Rui Costa critica gestão de Salvador por falta de merenda em creches e ironiza oposição

O ex-ministro da Casa Civil e pré-candidato ao Senado, Rui Costa, criticou a prefeitura de Salvador na manhã desta terça-feira (12), durante a inauguração de uma creche em Ipecaetá. Rui lamentou os protestos de mães e educadores na Praça Municipal e criticou o desabastecimento de alimentos em unidades comunitárias da capital, classificando a situação como um descaso histórico com a educação infantil.
“Um grupo político que administra a prefeitura há 16 anos não construiu creches, não constrói e nem coloca alimentação escolar dentro das creches comunitárias. A prefeitura gasta bilhões fazendo festas, contratando artistas caríssimos, mas falta dinheiro para dar às crianças o que comer”, afirmou o ex-governador. Para ele, a gestão soteropolitana inverte prioridades ao investir em grandes eventos enquanto negligencia a assistência básica.

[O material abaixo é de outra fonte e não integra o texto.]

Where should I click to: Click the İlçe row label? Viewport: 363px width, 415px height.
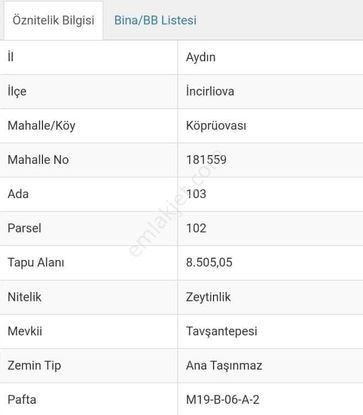pos(17,91)
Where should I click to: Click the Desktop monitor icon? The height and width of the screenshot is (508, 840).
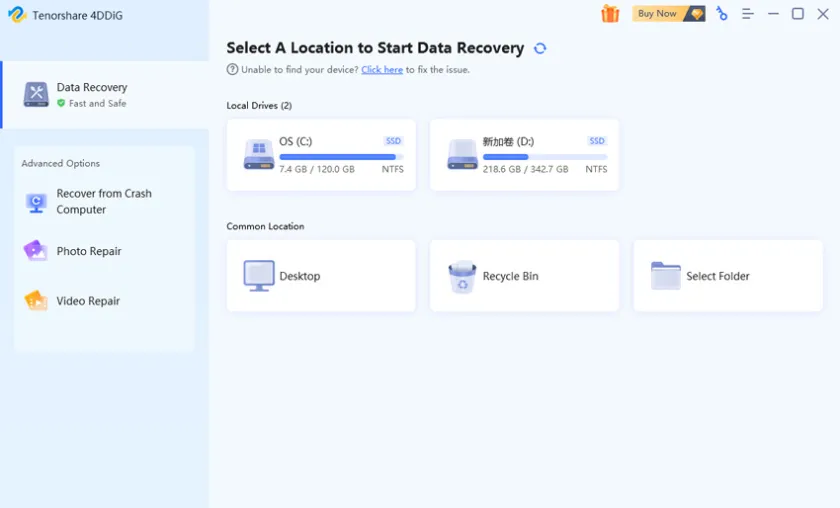[x=259, y=276]
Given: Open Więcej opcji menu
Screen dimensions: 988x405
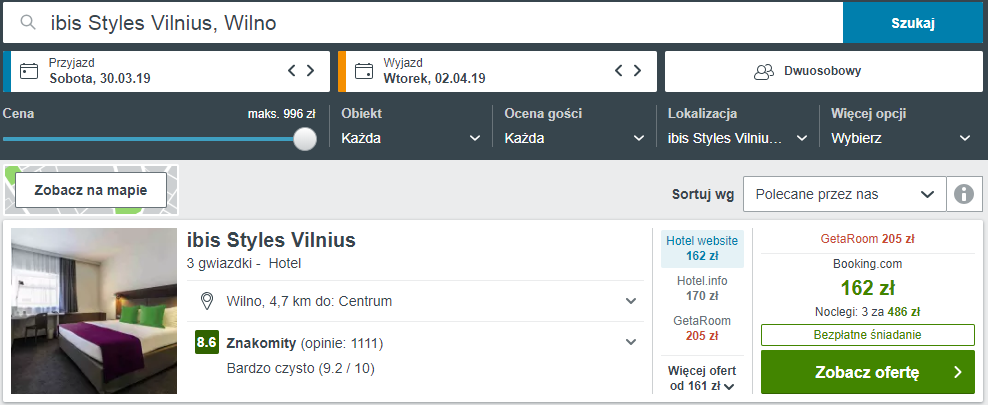Looking at the screenshot, I should [901, 138].
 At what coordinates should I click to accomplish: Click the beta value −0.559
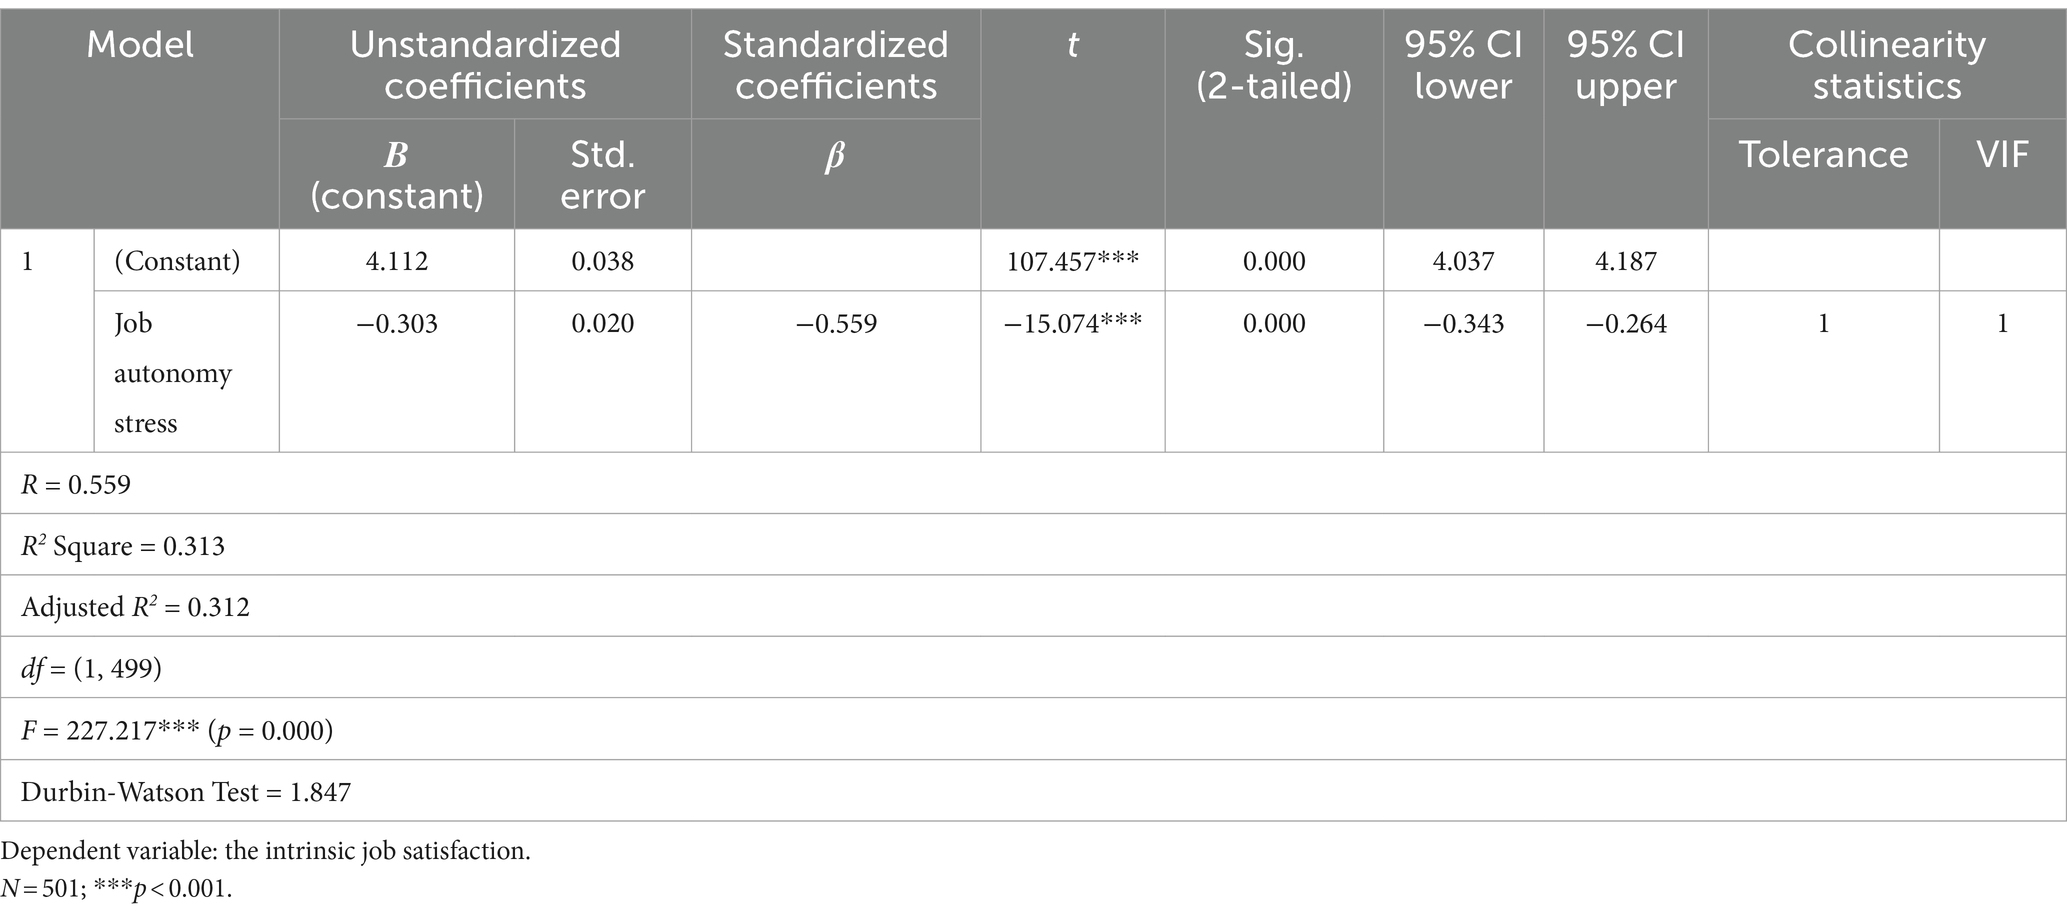[x=836, y=323]
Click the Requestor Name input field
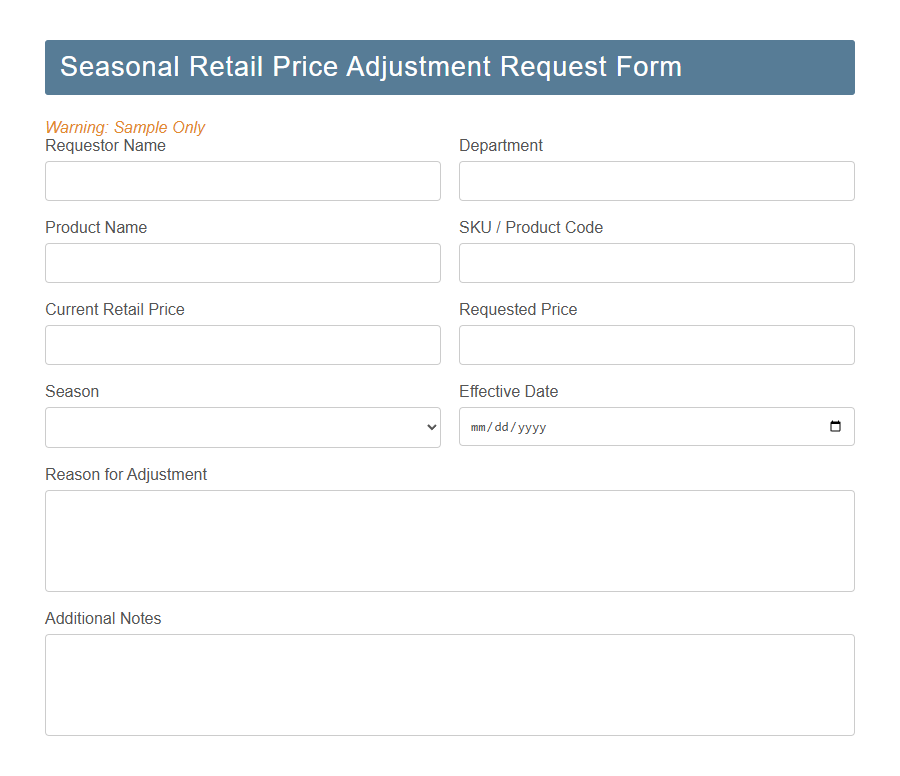The width and height of the screenshot is (900, 776). [x=242, y=181]
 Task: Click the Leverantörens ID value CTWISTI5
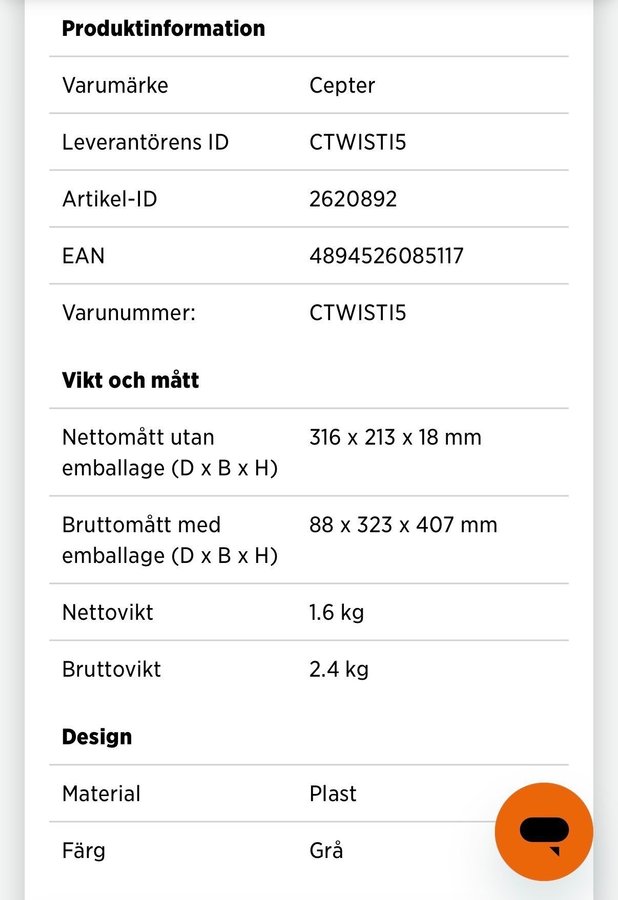(357, 142)
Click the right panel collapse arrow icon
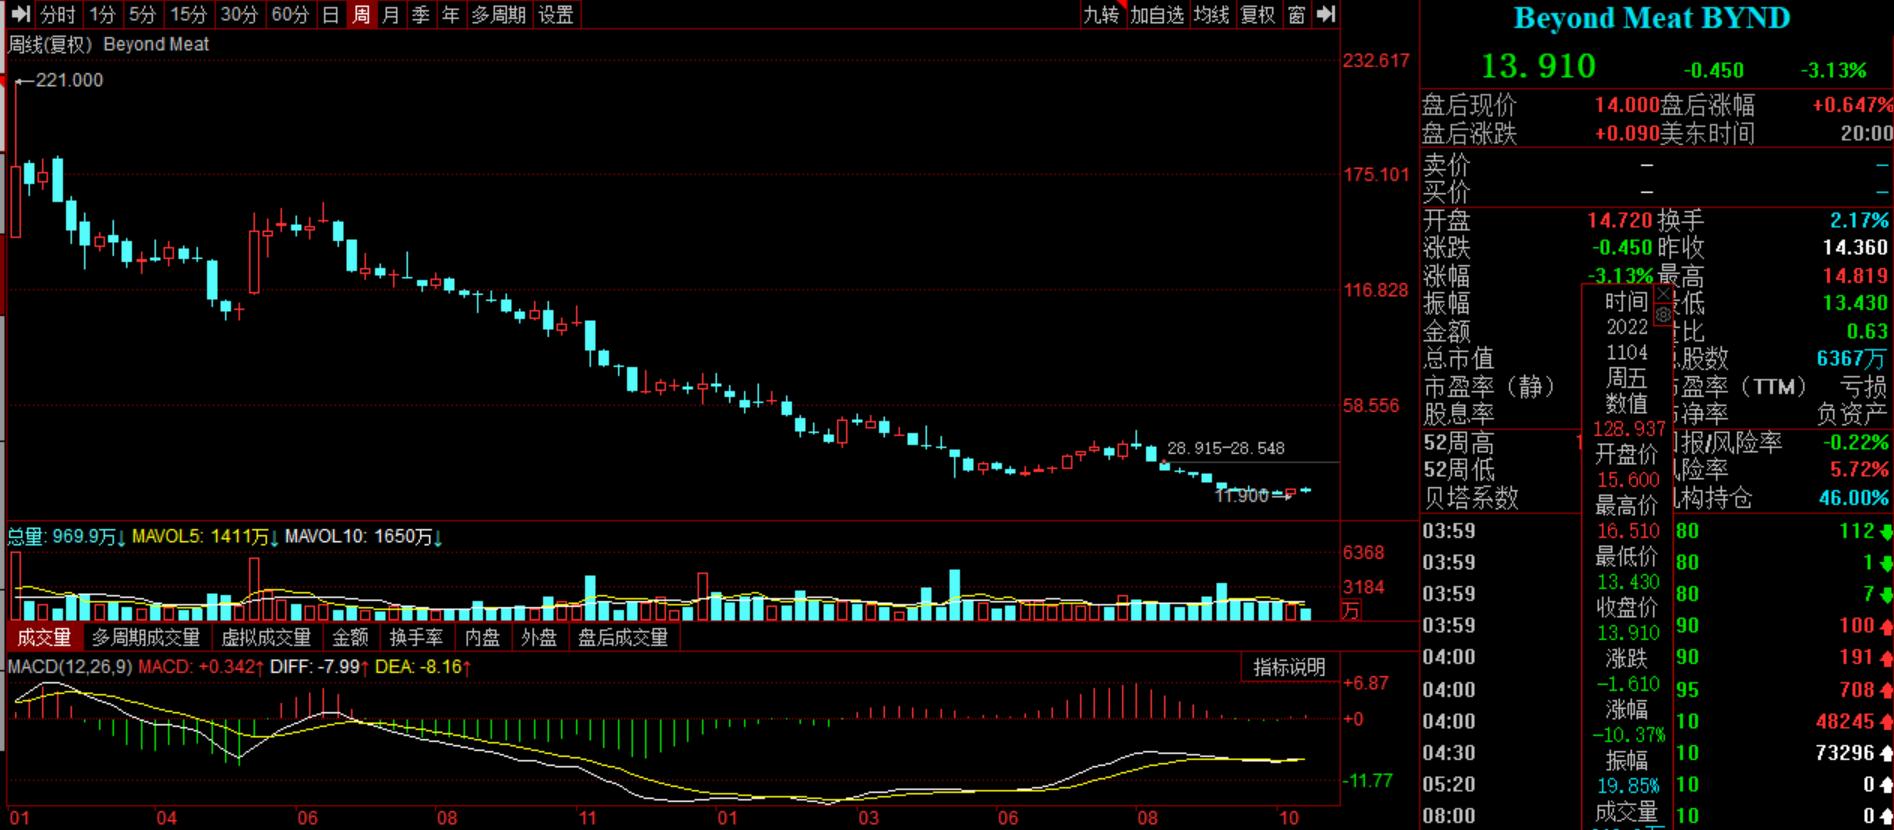This screenshot has height=830, width=1894. click(1326, 14)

Ao comentar ataques recentes do ex-prefeito ACM Neto ao grupo governista, Rui ironizou a postura do adversário e ofereceu auxílio técnico gratuito. “Hoje, ao invés de estar viajando para São Paulo, se ele me procurar, eu os ajudo e não cobro nada. Minha consultoria não vai custar nada. Nem R$ 5 milhões de contrato vai custar”, alfinetou, em referência a contratos de consultoria da administração municipal.
O ex-ministro defendeu que a população deve comparar resultados para “separar o joio do trigo” na política. “Gravar vídeo prometendo é fácil, difícil é fazer. Eu teria vergonha de ficar gravando vídeo se, na minha cidade, onde administro há 16 anos, eu não consigo botar comida para criança em creche”, disparou, reforçando que Salvador apresenta índices críticos em atenção básica de saúde e oferta de vagas na educação infantil.
A creche inaugurada em Ipecaetá, orçada em R$ 6,4 milhões, foi viabilizada com recursos do FNDE após ser retomada pelo governo Lula. O evento contou com a participação da presidente do órgão, Fernanda Pacobahyba, e do prefeito Junior Piaggio, servindo de palco para Rui Costa destacar a diferença entre o modelo de investimento federal e a atual gestão da capital baiana.